À cause du climat, baisse attendue de la production de tomates et risque de pénurie
La Fédération interprofessionnelle marocaine de production et d’exportation des fruits et légumes a exprimé ses inquiétudes quant aux conséquences de la sécheresse sur les prochaines récoltes de tomates, lors d’une réunion avec le ministère de l’Agriculture ce mardi 15 novembre.
En raison des conditions climatiques défavorables, une baisse de la production de tomates est à craindre, apprend-on auprès de la Fédération interprofessionnelle marocaine de production et d’exportation des fruits et légumes (FIFEL). Ce qui ne sera pas sans conséquences sur les prix de ce fruit prisé à l’échelle nationale, mais aussi au niveau international.
Les représentants de la FIFEL ont justement eu une réunion à ce sujet avec Mohammed Sadiki, ministre de l’Agriculture, ce mardi 15 novembre à Rabat. Il a également été question de l’accélération de la procédure des autorisations d’extraction d’eau à partir des nappes phréatiques, mais aussi de l’exploitation idéale des eaux dessalées dans le cadre de l’irrigation.
La principale information qui ressort de cette réunion réside dans le risque d’une “prochaine pénurie de tomates dans les marchés”, précise à Médias24 un membre de la FIFEL présent lors de cet aparté.
La singularité des conditions climatiques actuelles, notamment dans la région Souss-Massa, où la production de tomate est capitale, explique en grande partie la baisse de production attendue.
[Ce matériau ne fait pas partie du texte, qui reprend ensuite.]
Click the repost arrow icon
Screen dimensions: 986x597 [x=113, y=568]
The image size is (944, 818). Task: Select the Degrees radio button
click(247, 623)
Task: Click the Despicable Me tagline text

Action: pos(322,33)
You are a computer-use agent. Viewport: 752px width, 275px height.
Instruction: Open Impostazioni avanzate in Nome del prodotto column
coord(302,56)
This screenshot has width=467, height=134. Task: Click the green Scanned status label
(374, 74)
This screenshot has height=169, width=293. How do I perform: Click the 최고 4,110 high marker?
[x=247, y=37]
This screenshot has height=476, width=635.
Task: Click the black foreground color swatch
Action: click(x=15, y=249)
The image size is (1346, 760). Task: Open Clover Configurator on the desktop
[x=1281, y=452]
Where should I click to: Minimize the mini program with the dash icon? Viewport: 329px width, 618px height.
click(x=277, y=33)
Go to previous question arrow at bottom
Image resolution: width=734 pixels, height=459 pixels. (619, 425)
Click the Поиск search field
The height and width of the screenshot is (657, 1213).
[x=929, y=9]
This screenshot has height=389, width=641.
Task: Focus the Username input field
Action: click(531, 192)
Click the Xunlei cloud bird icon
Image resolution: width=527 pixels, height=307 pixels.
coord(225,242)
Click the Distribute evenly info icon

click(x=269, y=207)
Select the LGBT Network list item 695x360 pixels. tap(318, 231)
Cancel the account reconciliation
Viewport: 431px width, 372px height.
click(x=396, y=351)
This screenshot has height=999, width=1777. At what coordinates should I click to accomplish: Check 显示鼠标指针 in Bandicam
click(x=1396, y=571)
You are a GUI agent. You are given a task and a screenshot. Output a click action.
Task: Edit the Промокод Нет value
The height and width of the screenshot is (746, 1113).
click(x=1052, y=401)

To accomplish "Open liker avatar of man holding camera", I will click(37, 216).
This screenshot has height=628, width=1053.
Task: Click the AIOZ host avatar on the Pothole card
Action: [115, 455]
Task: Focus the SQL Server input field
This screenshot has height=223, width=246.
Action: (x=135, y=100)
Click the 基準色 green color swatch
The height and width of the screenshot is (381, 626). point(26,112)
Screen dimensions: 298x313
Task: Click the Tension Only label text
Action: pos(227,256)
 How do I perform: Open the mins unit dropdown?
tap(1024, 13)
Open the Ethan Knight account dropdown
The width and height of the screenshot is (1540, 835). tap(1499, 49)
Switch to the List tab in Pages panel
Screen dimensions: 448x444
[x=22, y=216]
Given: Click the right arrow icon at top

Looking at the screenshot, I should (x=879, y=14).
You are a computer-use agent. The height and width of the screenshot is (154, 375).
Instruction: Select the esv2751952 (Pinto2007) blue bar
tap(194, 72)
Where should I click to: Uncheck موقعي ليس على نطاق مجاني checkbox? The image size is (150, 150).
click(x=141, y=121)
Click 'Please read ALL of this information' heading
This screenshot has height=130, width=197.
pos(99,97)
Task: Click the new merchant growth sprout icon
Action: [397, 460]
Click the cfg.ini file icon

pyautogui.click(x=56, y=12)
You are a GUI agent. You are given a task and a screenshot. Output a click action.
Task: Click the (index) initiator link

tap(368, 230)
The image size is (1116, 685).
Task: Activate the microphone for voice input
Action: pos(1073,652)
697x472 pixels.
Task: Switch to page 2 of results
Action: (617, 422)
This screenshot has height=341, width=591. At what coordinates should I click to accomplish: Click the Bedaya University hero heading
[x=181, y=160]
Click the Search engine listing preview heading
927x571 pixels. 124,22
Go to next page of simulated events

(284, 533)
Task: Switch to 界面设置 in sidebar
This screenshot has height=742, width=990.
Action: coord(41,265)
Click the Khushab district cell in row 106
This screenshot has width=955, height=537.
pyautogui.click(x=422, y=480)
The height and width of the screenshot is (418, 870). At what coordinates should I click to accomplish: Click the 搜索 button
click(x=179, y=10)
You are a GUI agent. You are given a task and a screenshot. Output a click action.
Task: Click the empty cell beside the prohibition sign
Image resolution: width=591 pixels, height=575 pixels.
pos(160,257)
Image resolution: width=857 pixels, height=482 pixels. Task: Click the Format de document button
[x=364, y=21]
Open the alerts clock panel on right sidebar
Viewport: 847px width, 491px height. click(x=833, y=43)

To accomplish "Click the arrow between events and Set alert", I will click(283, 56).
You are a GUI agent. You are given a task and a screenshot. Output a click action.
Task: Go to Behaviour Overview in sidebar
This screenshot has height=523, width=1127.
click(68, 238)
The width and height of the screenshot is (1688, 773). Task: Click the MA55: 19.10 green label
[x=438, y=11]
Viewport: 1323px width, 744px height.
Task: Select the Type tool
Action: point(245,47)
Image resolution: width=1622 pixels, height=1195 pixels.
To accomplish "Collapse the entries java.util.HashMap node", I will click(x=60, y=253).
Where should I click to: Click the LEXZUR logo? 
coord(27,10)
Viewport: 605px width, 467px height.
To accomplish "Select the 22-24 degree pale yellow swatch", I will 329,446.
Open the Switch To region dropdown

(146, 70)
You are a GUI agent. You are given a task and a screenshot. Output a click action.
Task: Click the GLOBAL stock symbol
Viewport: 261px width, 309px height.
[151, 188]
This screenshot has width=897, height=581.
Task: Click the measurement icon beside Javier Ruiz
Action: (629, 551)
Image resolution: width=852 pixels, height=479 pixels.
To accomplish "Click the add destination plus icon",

En effet, lorsque les températures approchent les 30 degrés, comme c’est le cas au cœur de l’automne, ce mercredi 16 novembre, les rendements des cultures de tomates peuvent considérablement chuter.
“Une exposition excessive au soleil et des températures trop élevées assèchent les plants de tomates, qui ne peuvent plus produire de nouveaux fruits”, explique notre interlocuteur. Dès lors, le rendement du cycle de la tomate, qui dure entre quatre et sept mois, selon les variétés, risque d’être en deçà des attentes.
Cette prévision met également à découvert la problématique de la rareté des ressources hydriques, à laquelle sont confrontées plusieurs régions. Et principalement celle de Souss-Massa.
Une pénurie d’eau chronique dans le Souss
Alors que la production de tomates risque d'accuser une baisse sensible, les agrumes sont également concernés. Après avoir perdu espoir en une météorologie plus clémente, certains agriculteurs ont même dû arracher leurs vergers. Cette pratique leur permet de limiter les pertes en termes d’investissement. Résultat : 20% à 30% de la superficie du verger du Souss ont été perdus.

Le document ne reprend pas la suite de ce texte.